In the ranks of Svyatopolk the Accursed, who used the dirtiest methods of warfare, including the insidious murder of brothers, the nomads fought against the Kiev prince Yaroslav the Wise. Like the name of Svyatopolk, the word "Pechenegs" is used to this day as a synonym for inhuman, barbaric behavior. But their participation in the battle of Lyubech in 1016, and in 1019 in the battle of Alta did not bring success to Svyatopolk.

The last big campaign for the Pechenegs was the siege of Kyiv in 1036 years in the absence of Yaroslav the Wise, who visited Novgorod at that time. At the same time, the enemy troops were finally defeated by the retinue of the Grand Duke Yaroslav, who came to Kyiv in time to help the besieged. Yaroslav then brought success to the construction, dissected along the front: the Normans were located in the center of the troops, and the Kievans and Novgorodians were fortified from the flanks. Here, the tribes of Torks attacked the bloodless army of the Pechenegs, driving them out of the occupied lands. The vanquished had to retreat to the Balkans, where they completely lost their former independence, becoming part of the new Berendey tribe, the so-called. black hoods.

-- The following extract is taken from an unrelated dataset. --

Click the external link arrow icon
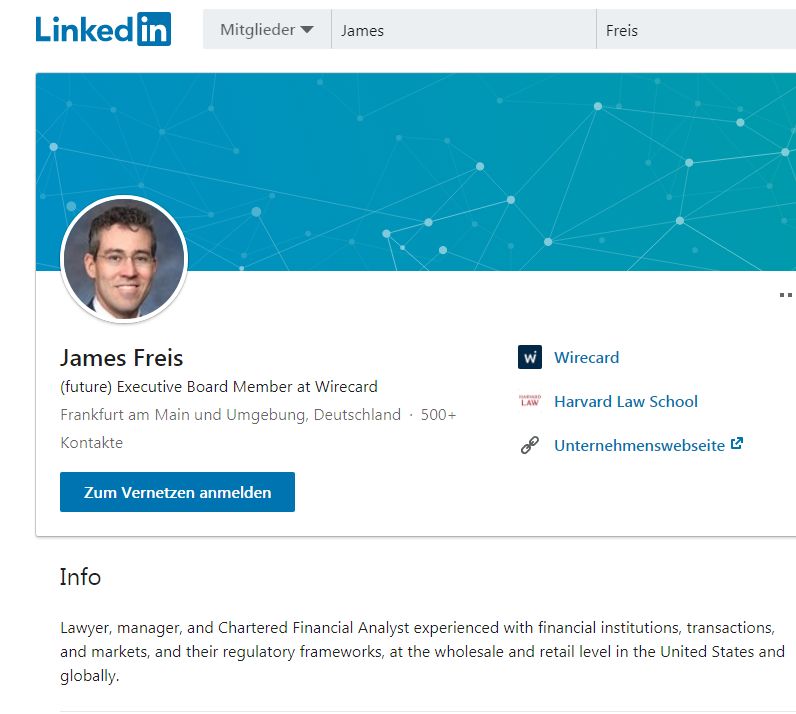 point(737,444)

The defeated Pechenegs hid in the steppes of the North-Western Black Sea region. The Byzantine emperors either waged cruel wars with them, or pampered them with gifts, sending them to fight against the Seljuks. As a result, some of them entered the Byzantine service, someone was hired to guard the borders of the Hungarians and Russian principalities, while others completely disappeared among the nomadic neighbors.

  • Pechenegs and Russian statehood

For several decades, the struggle of Russia with the Pechenegs took a lot of effort and money, although, according to historians, for Old Russian state they were not so invincible. Under the leadership of Kyiv, border fortresses with permanent garrisons were built, and its role as an organizer of a nationwide rebuff to the nomads increased. This made it possible to concentrate huge military forces in the hands of the Grand Dukes, which provided powerful support for their power.

Even the very adoption of Christianity by Russia, to some extent, was due to the fact that they fought with the Pechenegs under the slogan of protecting the Orthodox faith from the "nasty." This move also helped to strengthen good-neighborly relations with Byzantium, and this protected the Russian rear in the fight against the steppes and prevented their conspiracies with unfriendly tribes.

What did the Pechenegs look like?

According to the testimony of ancient chroniclers, the Pechenegs, who first appeared in the Black Sea region, despite their Turkic roots, had Caucasoid features with a slight admixture of Mongoloidity, and a Kievan, if necessary, could easily get lost among them. Short brunettes shaved their beards, leaving a forelock and mustache, their faces were narrow, and their eyes were small. If we take into account that after successful raids, the captured local residents became concubines, and some of the male captives joined the ranks of the soldiers on the terms of universal equality, then these testimonies are completely understandable.

Archeology

The burials of the Pechenegs that exist today on the territory of the Belgorod and Volgograd regions and in Moldova look like low barrows. The deceased lies there with his head to the west, with him the remains of a horse, stirrups, sabers, arrowheads, jewelry, silver harness, gold coins of Byzantine coinage.

In the memory of the people, the name of the Pechenegs survived much longer than they themselves, already in the 15th century, in the “Tale of the Battle of Mamaev”, the Turkic warrior Chelubey, who began the Battle of Kulikovo with a duel with the monk Peresvet, will be called “Pecheneg”.

In accordance with the latest scientific data, the descendants of the Pechenegs are the Moldovan Gagauz, the Uzbek Karakalpaks and the Bashkir Yurmats. The Kyrgyz clan Bechen also claims to be descended from them.